### PROBLEM STATEMENT
Every record that follows must be given again exactly.
START RECORDS SHOWN
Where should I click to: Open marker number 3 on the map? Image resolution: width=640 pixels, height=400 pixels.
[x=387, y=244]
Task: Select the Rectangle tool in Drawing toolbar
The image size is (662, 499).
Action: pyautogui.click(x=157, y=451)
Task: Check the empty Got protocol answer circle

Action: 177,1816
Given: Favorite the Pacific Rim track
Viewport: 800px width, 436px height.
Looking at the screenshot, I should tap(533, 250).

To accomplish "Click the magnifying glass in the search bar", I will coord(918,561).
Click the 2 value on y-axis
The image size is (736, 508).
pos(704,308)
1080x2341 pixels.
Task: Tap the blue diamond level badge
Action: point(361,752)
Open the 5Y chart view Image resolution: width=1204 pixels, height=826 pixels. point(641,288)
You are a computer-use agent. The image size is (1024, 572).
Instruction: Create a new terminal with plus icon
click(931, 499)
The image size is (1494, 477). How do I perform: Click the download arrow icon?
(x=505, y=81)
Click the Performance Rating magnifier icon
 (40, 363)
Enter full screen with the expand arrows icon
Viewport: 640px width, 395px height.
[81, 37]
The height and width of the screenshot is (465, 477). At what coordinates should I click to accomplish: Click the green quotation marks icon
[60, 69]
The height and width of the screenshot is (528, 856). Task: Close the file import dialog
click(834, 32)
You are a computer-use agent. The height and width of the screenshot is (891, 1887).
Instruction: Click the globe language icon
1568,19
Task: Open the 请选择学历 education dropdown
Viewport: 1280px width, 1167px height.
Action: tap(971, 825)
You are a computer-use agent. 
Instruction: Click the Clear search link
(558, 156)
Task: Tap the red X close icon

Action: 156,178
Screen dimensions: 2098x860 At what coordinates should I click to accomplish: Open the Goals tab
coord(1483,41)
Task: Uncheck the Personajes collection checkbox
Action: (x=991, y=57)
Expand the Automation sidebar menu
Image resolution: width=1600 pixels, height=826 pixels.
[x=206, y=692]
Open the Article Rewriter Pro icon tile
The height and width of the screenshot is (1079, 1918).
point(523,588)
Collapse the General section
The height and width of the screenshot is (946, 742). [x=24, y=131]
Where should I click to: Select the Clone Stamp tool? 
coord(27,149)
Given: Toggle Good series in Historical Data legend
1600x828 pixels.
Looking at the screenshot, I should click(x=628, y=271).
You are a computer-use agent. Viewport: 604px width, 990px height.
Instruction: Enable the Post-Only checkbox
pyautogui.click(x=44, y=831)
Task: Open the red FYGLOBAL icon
END RECORDS SHOWN
### WRITTEN SOLUTION
Where should I click to: Open marker number 3 on the map? Image resolution: width=640 pixels, height=400 pixels.
[x=387, y=244]
Task: Select the Rectangle tool in Drawing toolbar
The image size is (662, 499).
Action: pyautogui.click(x=157, y=451)
Task: Check the empty Got protocol answer circle

Action: 177,1816
Given: Favorite the Pacific Rim track
Viewport: 800px width, 436px height.
Looking at the screenshot, I should tap(533, 250).

To accomplish "Click the magnifying glass in the search bar", I will coord(918,561).
Click the 2 value on y-axis
The image size is (736, 508).
pos(704,308)
1080x2341 pixels.
Task: Tap the blue diamond level badge
Action: point(361,752)
Open the 5Y chart view Image resolution: width=1204 pixels, height=826 pixels. point(641,288)
You are a computer-use agent. The image size is (1024, 572).
Instruction: Create a new terminal with plus icon
click(931, 499)
The image size is (1494, 477). How do I perform: Click the download arrow icon?
(x=505, y=81)
Click the Performance Rating magnifier icon
 (40, 363)
Enter full screen with the expand arrows icon
Viewport: 640px width, 395px height.
[81, 37]
The height and width of the screenshot is (465, 477). At what coordinates should I click to accomplish: Click the green quotation marks icon
[60, 69]
The height and width of the screenshot is (528, 856). Task: Close the file import dialog
click(834, 32)
You are a computer-use agent. The height and width of the screenshot is (891, 1887).
Instruction: Click the globe language icon
1568,19
Task: Open the 请选择学历 education dropdown
Viewport: 1280px width, 1167px height.
Action: tap(971, 825)
You are a computer-use agent. 
Instruction: Click the Clear search link
(558, 156)
Task: Tap the red X close icon

Action: 156,178
Screen dimensions: 2098x860 At what coordinates should I click to accomplish: Open the Goals tab
coord(1483,41)
Task: Uncheck the Personajes collection checkbox
Action: (x=991, y=57)
Expand the Automation sidebar menu
Image resolution: width=1600 pixels, height=826 pixels.
[x=206, y=692]
Open the Article Rewriter Pro icon tile
The height and width of the screenshot is (1079, 1918).
point(523,588)
Collapse the General section
The height and width of the screenshot is (946, 742). [x=24, y=131]
Where should I click to: Select the Clone Stamp tool? 
coord(27,149)
Given: Toggle Good series in Historical Data legend
1600x828 pixels.
Looking at the screenshot, I should click(x=628, y=271).
You are a computer-use agent. Viewport: 604px width, 990px height.
Instruction: Enable the Post-Only checkbox
pyautogui.click(x=44, y=831)
Task: Open the red FYGLOBAL icon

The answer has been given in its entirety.